TRY IT ::
Find the line containing "You are a computer-use agent.", then return it and every line after it through the end of the records, exactly. Leave out pictures.

Start of DATASET RECORDS

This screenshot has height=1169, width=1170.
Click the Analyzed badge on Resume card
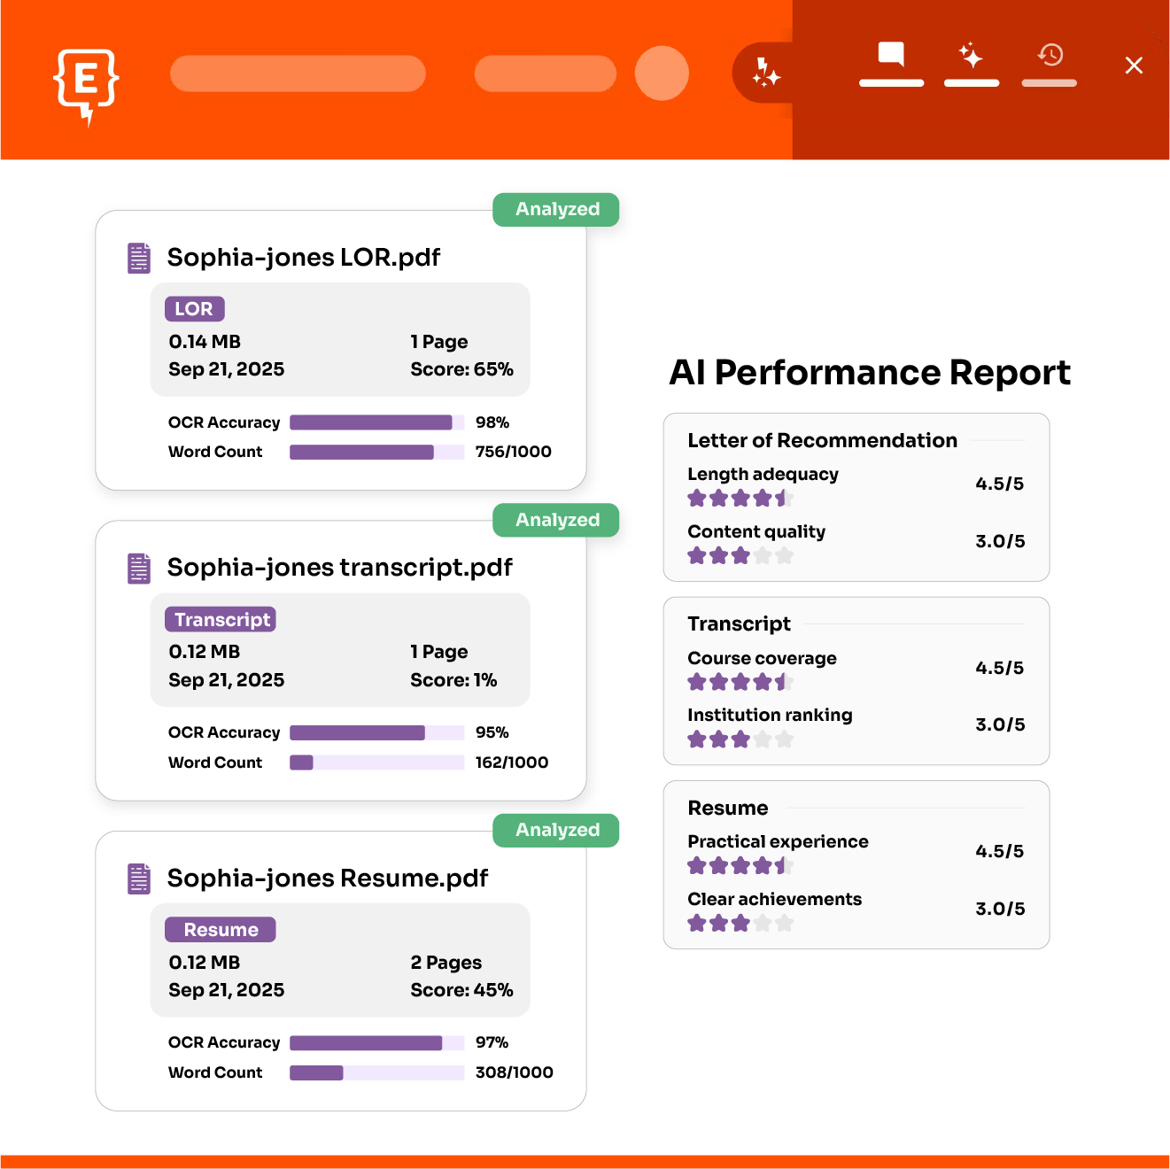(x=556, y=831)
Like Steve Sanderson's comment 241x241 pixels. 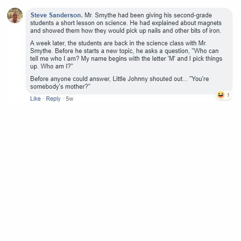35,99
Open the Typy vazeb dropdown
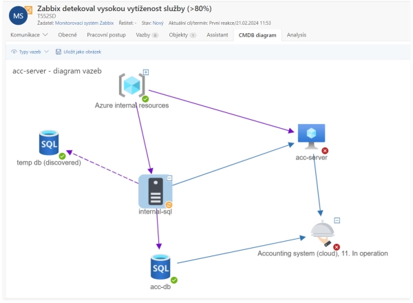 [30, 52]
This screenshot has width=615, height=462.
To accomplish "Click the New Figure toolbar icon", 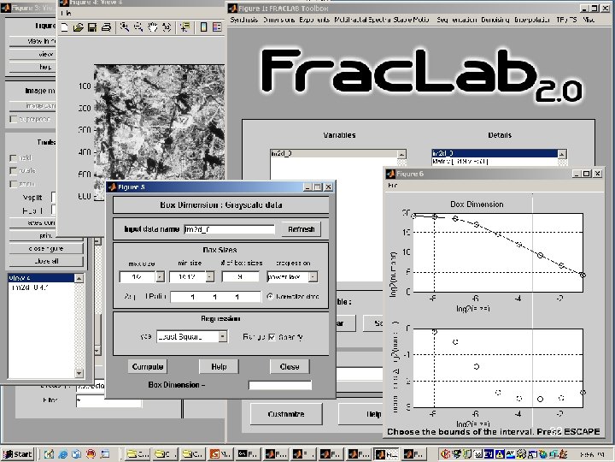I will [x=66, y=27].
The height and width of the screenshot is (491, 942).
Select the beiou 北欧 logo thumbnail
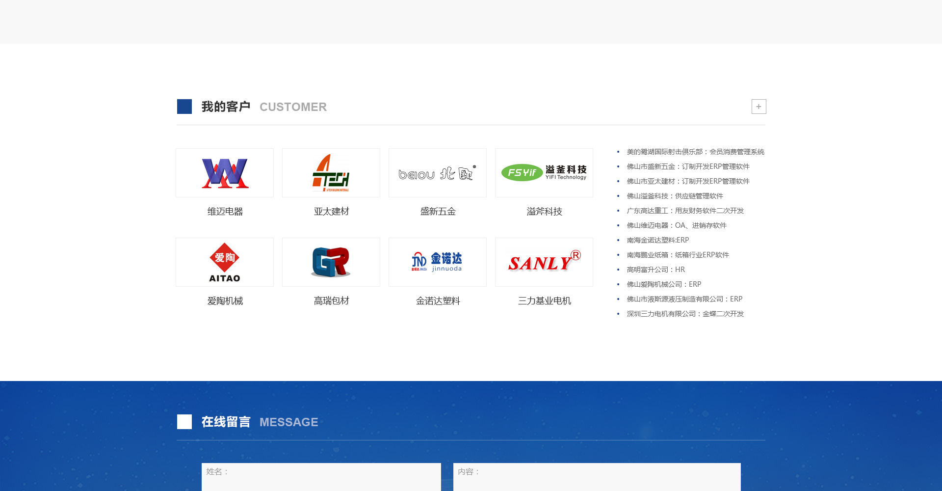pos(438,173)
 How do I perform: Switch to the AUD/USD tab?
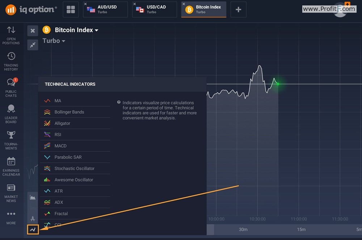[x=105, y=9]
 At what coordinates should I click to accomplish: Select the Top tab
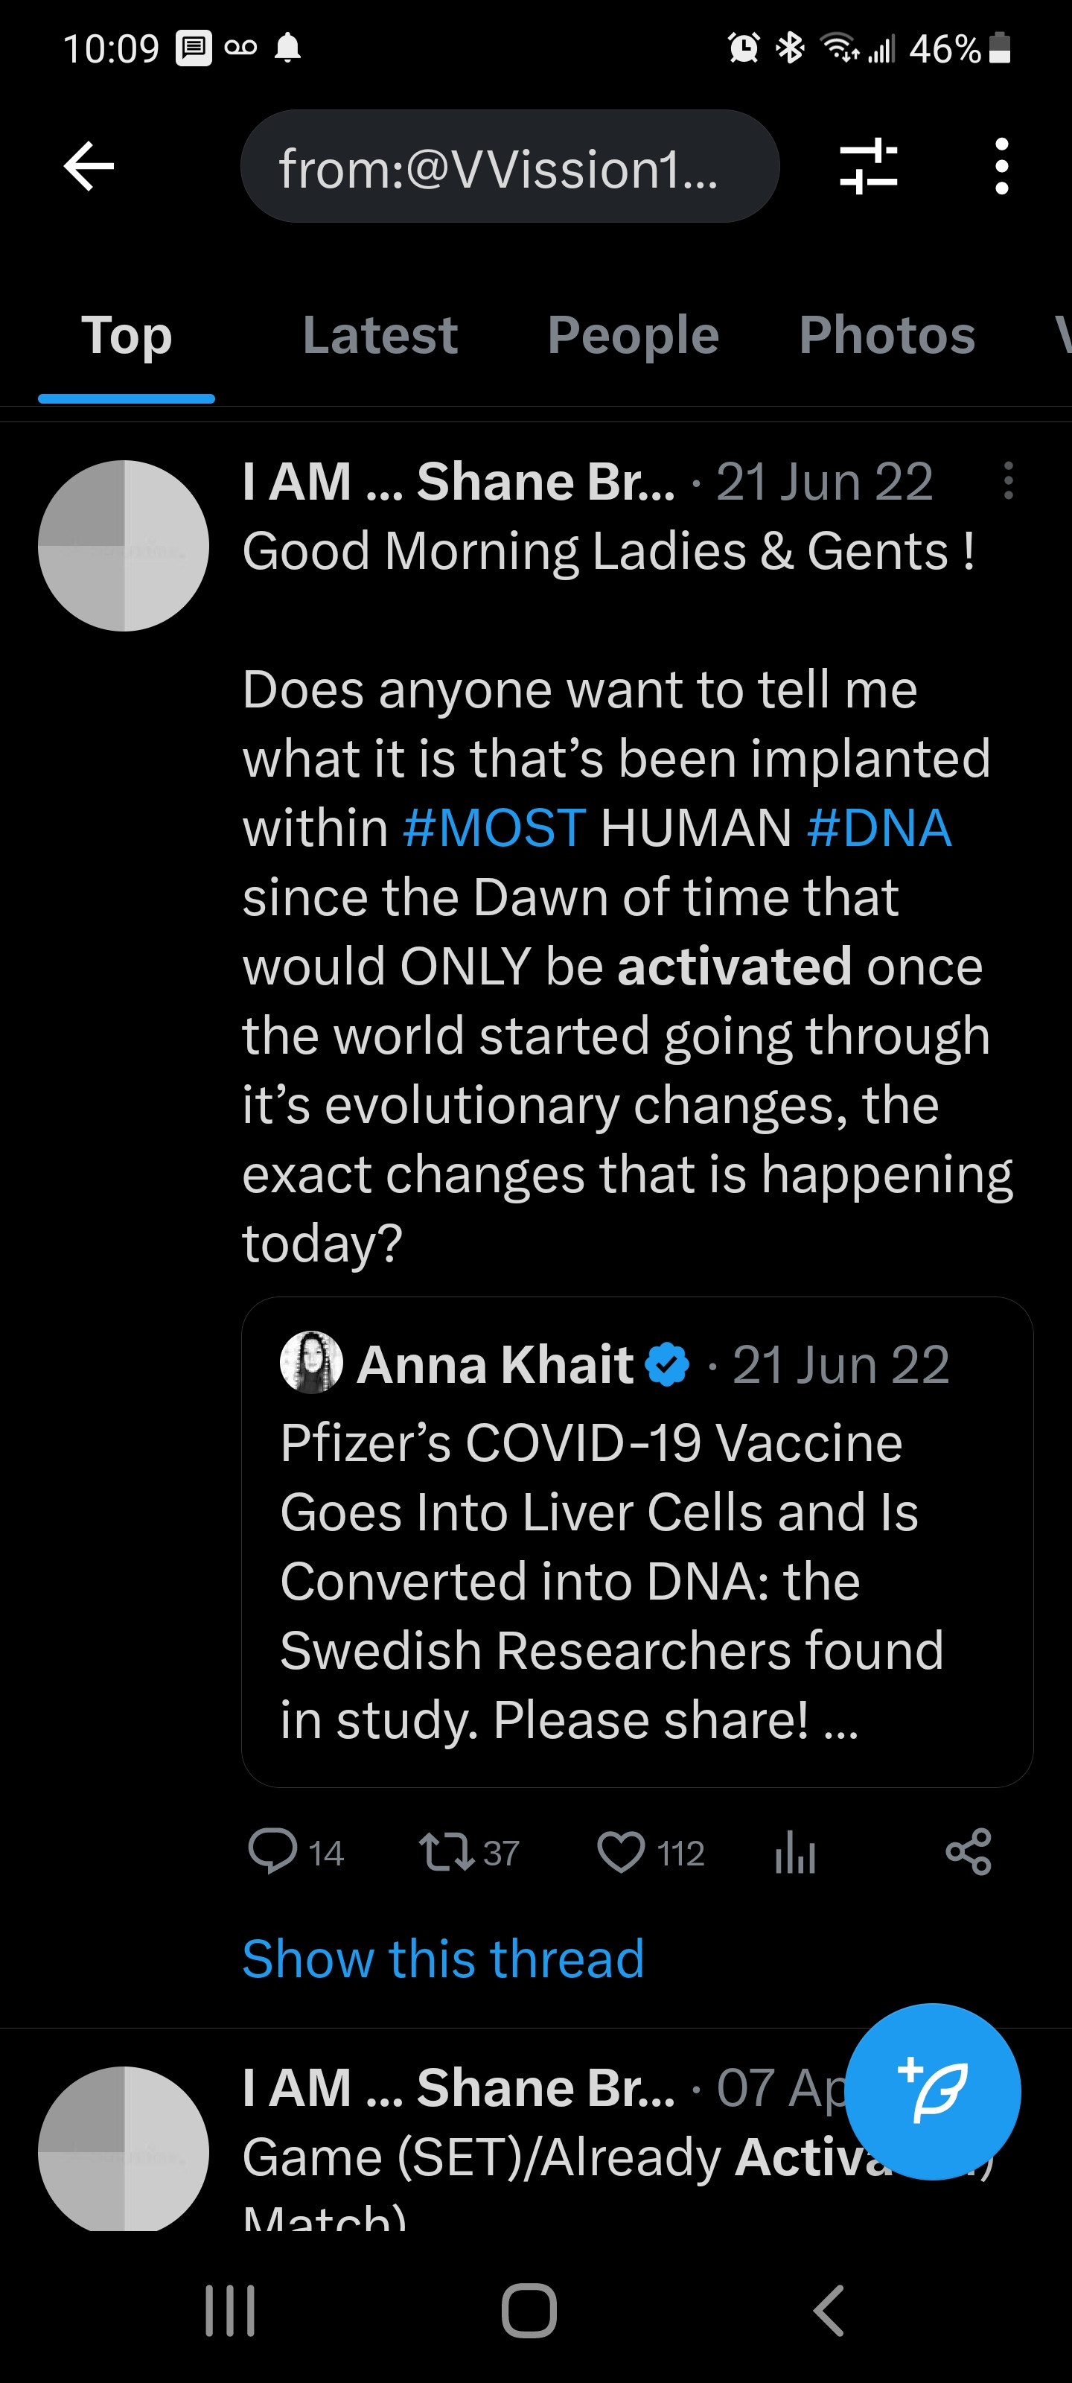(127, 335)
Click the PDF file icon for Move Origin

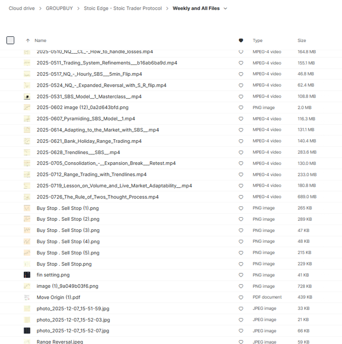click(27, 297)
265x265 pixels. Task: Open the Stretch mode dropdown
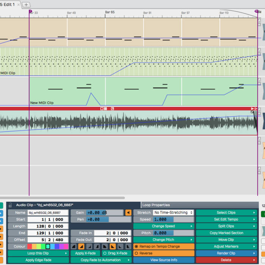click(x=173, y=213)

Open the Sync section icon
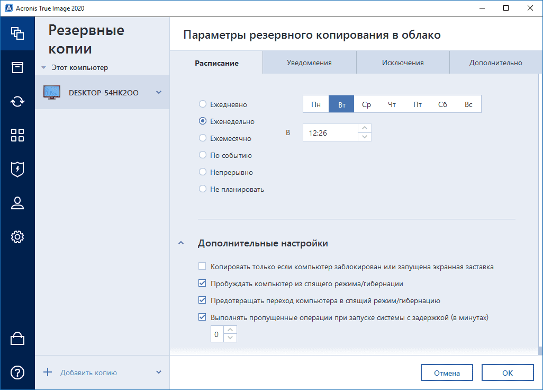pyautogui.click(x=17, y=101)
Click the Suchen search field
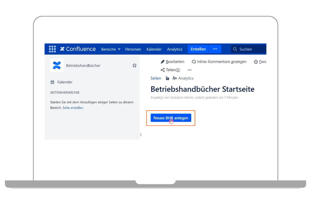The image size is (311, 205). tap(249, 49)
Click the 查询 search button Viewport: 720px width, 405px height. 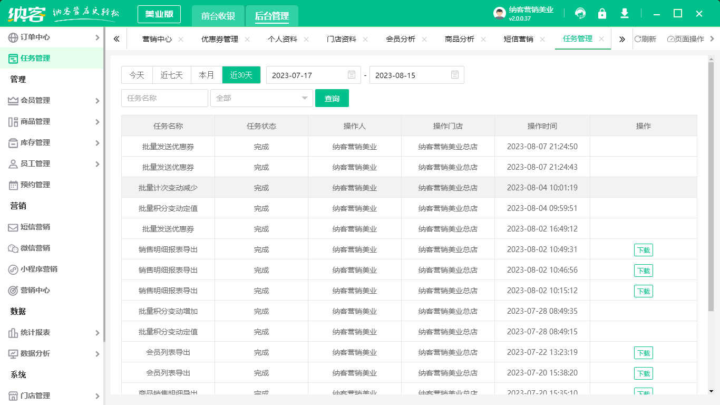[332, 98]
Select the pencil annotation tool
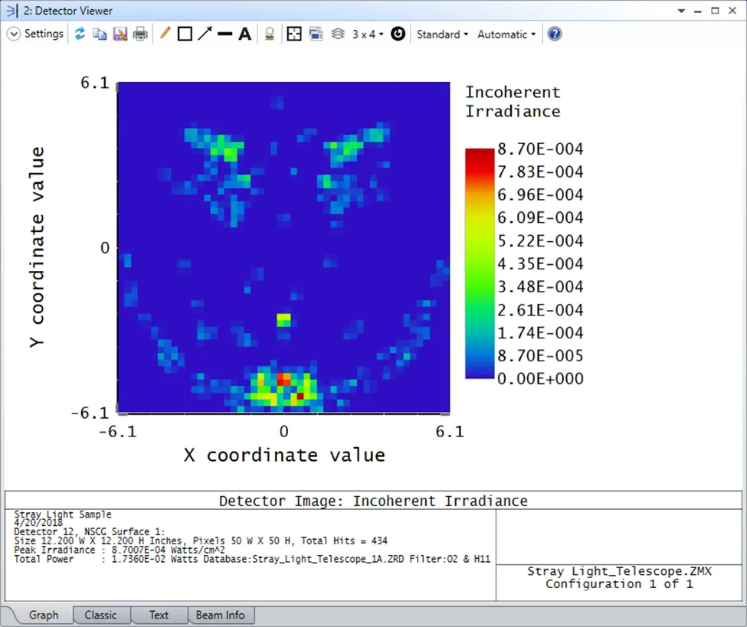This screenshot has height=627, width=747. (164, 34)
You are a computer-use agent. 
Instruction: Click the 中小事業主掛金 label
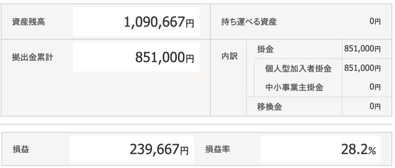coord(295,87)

End of DATASET RECORDS

WRITTEN ANSWER ::
You are a computer-use agent. 
Instruction: Click the 中小事業主掛金 label
coord(295,87)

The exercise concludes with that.